Besides Cerberus, based in New York, and Albertsons LLC, based in Boise, ID, the investor group includes: Kimco Realty Corp., New Hyde Park, NY; Klaff Realty LP, Chicago; Lubert-Adler Partners, Philadelphia; and Schottenstein Real Estate Group, Columbus, OH.
As previously agreed upon, five directors voluntarily resigned from Supervalu’s board: Ronald Daly, Susan Engel, Edwin “Skip” Gage, Steven Rogers and Kathi Seifert. Lenard Tessler, senior managing director at Cerberus, also was appointed to the Supervalu board.
Supervalu also said that it has closed on a $1 billion asset based revolving credit facility led by Wells Fargo, US Bank and Rabobank and a $1.5 billion term loan secured by a portion of the company’s real estate, equipment and an equity pledge of Moran Foods LLC (the parent entity of the Save-A-Lot business) led by Goldman Sachs Bank USA, Credit Suisse, Morgan Stanley, Bank of America Merrill Lynch and Barclays. The financings replace a previous credit facility and other debt vehicles.

■ **Action item A**
Repeat the Supervalu article word for word, everything from "Besides Cerberus, based" down to "the Supervalu board.".
■ **Action item B**
Go on with the Supervalu article from the point where it ends.
The data below comes from a different source.

■ **Exercise data**
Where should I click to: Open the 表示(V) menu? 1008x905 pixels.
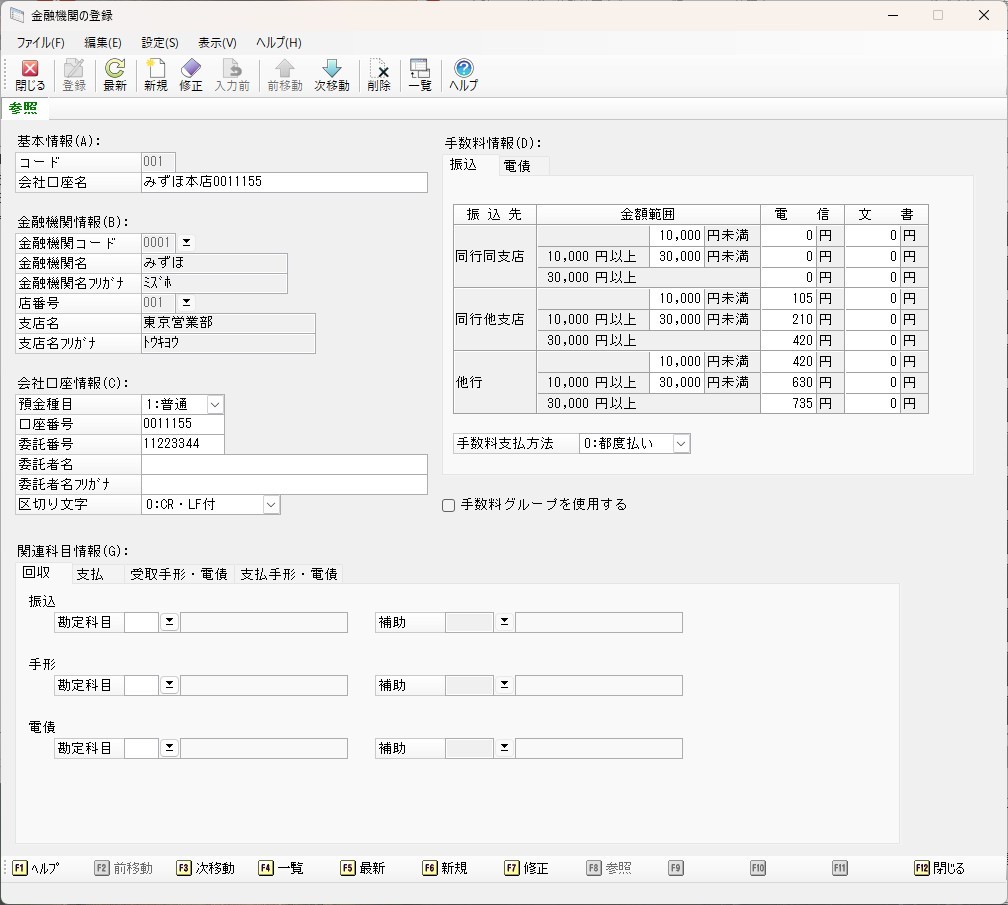click(x=217, y=43)
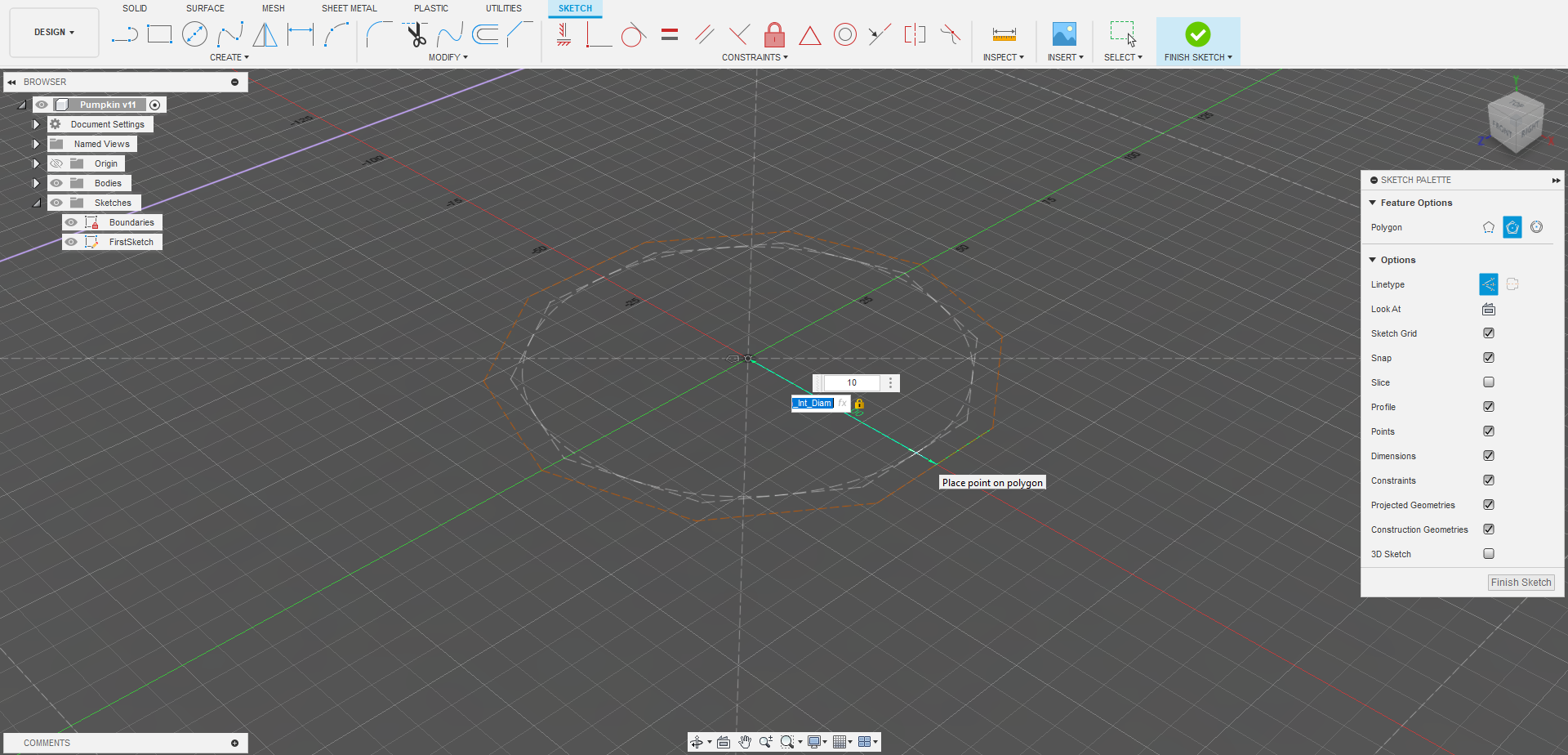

■ **Response A**
Besides Cerberus, based in New York, and Albertsons LLC, based in Boise, ID, the investor group includes: Kimco Realty Corp., New Hyde Park, NY; Klaff Realty LP, Chicago; Lubert-Adler Partners, Philadelphia; and Schottenstein Real Estate Group, Columbus, OH.
As previously agreed upon, five directors voluntarily resigned from Supervalu’s board: Ronald Daly, Susan Engel, Edwin “Skip” Gage, Steven Rogers and Kathi Seifert. Lenard Tessler, senior managing director at Cerberus, also was appointed to the Supervalu board.

■ **Response B**
Shortly after the deal was consummated, Supervalu said it would cut an estimated 1,100 jobs in the wake of its sale of its largest retail chains. The reductions include both current positions and open jobs that will not be filled. The final dates for the affected employees vary.
“The decision to reduce our workforce, although difficult because of the impacts to our people, is the necessary next step in the rebuilding of our business,” said Duncan. “This move is an important part of our strategy to be more focused and efficient in our operations, including how we staff and support our three business units going forward.”
The company added that following the sale of its Albertsons, Jewel, Acme and Shaw’s/Star Market banners, “the remaining organization will require significantly fewer corporate and store support roles and functions, making it important that the company restructure its operations and expenses accordingly.”
The cuts affect almost all of the company’s offices and most departments within the organization. Supervalu said that, “in general,” store-level employees and employees of Save-A-Lot will not be affected. Employees whose positions are eliminated will be offered severance and outplacement services based on Supervalu’s eligibility guideline.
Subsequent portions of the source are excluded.